— Не в твоем возрасте — по слогам прокричал Николай. — Еда — эквивалент труда! И когда ты будешь трудиться — он стукнул по столу — вот тогда и корми, кого хочешь.
— Что посеешь то и сожрешь, доченька — добавила по-матерински, мягким голосом Марфа, теребя в руках тряпку — тут отец полностью прав и с ним не поспоришь. Одно дело, ты у нас кормишься — дочь родная, а другое — твои друзья, незнакомые нам люди.
— Ну мам…
Ее перебил, неожиданный звонок в дверь — вот и видимо, подружки поспели.
Николай всполошился как наркобарон, почуявший облаву спецназа. Разговор с дочерью на предмет еды, естественно отошел на второй план. Напуганный, он резко встал в полный рост, отправив в нокаут своей огромной задницей стул, сделал неопределенный шаг влево, потом дернулся вправо, схватил со стола полуметровый кабачок, одним большим шагом примкнул к гарнитуру, выдвинул ящичек и поместил туда овощ. Тем временем, не менее суетливая Марфа, словно при пожаре, заметалась вдоль стола, не зная за что взяться в первую очередь. В конце концов, ее выбор пал на печенья: она собрала в охапку все пакетики, и швырнула под стол, спрятав их за низко-свисающей скатертью. Затем опять заметалась.

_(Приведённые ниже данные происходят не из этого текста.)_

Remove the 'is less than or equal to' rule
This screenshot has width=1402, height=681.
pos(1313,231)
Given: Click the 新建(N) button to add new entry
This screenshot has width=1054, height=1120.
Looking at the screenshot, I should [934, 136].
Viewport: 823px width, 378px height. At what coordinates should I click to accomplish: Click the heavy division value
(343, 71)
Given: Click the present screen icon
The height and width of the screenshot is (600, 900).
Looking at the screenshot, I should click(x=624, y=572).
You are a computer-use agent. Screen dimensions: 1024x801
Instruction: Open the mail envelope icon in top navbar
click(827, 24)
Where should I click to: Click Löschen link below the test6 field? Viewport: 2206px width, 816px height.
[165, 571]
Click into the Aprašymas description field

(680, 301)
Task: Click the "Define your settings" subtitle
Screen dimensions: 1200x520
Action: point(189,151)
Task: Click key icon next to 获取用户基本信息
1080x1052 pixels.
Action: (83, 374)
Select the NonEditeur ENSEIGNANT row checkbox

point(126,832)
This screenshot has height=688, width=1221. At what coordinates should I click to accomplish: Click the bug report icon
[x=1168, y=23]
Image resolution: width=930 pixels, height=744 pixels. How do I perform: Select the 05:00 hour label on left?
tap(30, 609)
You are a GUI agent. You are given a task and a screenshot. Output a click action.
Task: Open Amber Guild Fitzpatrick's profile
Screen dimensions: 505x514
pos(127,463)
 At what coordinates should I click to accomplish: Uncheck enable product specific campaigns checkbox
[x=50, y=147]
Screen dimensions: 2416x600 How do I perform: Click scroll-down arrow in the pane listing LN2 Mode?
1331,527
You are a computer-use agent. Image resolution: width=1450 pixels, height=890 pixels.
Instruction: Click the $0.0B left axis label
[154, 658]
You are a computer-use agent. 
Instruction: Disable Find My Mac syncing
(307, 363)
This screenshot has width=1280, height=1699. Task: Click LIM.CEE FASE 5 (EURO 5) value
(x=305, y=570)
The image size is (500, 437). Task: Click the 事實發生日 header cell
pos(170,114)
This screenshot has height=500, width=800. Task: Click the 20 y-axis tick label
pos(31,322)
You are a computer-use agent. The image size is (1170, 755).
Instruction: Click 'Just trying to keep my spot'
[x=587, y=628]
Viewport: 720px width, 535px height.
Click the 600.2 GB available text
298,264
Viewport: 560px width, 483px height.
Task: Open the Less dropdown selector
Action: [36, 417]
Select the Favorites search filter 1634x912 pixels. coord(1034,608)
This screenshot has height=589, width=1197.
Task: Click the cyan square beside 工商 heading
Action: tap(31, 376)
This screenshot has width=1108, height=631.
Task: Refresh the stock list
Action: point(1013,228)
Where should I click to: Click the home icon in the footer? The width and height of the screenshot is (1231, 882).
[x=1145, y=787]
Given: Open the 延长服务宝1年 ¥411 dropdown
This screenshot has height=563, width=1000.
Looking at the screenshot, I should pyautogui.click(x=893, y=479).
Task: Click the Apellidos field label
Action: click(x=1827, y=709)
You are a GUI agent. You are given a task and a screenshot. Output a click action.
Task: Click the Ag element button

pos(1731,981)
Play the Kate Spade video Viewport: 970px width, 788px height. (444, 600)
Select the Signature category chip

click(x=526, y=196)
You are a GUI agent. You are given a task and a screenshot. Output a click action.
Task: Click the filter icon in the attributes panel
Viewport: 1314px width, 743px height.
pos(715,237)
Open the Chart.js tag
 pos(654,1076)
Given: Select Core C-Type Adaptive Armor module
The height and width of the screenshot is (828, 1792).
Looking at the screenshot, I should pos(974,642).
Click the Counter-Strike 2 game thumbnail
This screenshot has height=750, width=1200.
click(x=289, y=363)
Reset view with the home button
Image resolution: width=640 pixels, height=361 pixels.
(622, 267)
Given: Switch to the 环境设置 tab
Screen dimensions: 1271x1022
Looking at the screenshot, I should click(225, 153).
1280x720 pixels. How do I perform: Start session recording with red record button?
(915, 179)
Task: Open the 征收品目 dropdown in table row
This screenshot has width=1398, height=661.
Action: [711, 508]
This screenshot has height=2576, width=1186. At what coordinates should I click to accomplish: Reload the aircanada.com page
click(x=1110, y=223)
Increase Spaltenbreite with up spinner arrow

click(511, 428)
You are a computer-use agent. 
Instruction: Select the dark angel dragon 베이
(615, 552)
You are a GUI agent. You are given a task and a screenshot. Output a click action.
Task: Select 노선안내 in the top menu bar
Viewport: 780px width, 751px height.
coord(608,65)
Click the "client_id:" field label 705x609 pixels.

— Кофе! — подсказал ей Николай, резво неся к холодильнику кефир и три банки сгущенки.
Марфа отреагировала молниеносно, и кофе был оперативно спрятан за дверцей антресоли.
— А ты что стоишь? — параллельно, нагружая предплечье полуфабрикатами, упрекнул Николай свою дочь, занявшую его недавнишнюю роль наблюдателя. Но Рима проигнорировала отцовский вопрос, оттопырив локти, она поднесла ладони к лицу, и безмолвно заплакала.
Тут же, раздался повторный звон, за которым последовали два настойчивых стука. Родители ускорили темп, а к Римминому плачу добавились всхлипы. Марфа открыла второй антресоль, который был пуст, встала между ним и Николаем, и одной рукой принимая безразборно продукты от мужа, другой заполнила ими два стеллажа. Последним штрихом — с усилием придавила дверцу.
— Фу, управились — выдохнул отец, упершись руками на край пустого стол — Ну, чего стоишь? — обратился он к дочери — иди открывай. Скажи, у нас нечего жрать. Пусть дома едят.
Терпение лопнуло.
— Да, чтоб вы сдохли! — сорвалась Рима.
— Что ты сказала? — будто бы не расслышал отец.
Рима в истерике, выскочила из кухни, подбежала к входной двери, и резко открыла ее — за порогом стояли подружки.
— Девочки, я никуда сегодня не пойду! — без объяснений захлопнула дверь прямо у них перед носом, и Разревевшись надсадно, ринулась к себе в комнату, где обрушилась на кровать, пропитывать слезами подушку. Ее обуяли непреодолимые чувства жалости к себе и ненависти к своим жадным родителям, а вслед за этим — появился нарастающий страх, за недавно высказанные ею пожелания в их адрес. Но спустя пару тройку горемычных минут, когда на уме прояснилось, что ни утешать, ни ругать ее, никто идти не собирается, как бы громко она не ревела, плач приутих и лишь иногда, прорывались отрывками всхлипы.
Словно после беспробудной пьянки, она с трудом отлепила от подушки лицо, одутловатое, черное от потекшей туши, относительно выпрямилась, и, помогая руками, сложила ноги в позу лотоса; от такой растяжки, на правое бедро сверху ей стало больно давить, и Рима вспомнила, что в этом кармане у нее находится плиточка пористой. Сцепкой двух пальцев, она вытянула чуть подтаявшую шоколадку, сорвала до половины этикетку, и засунула в рот пятую часть бежевой плитки.
Впрочем, пусть под конец рассказа, там она и останется. Челюсти не успели сойтись. Только дрогнули зубы, как на бедную Риму опять нахлынула горькая скорбь по утраченной возможности пригласить к столу своих подружек. Еще долго сидела она так, молча хныкая, и трясясь с шоколадкой во рту, пока черные слезы, стекавшие по щекам, и скользившие извилистыми линиями по светлой поверхности «пористой», окрашивали ее в цвет тульского пряника.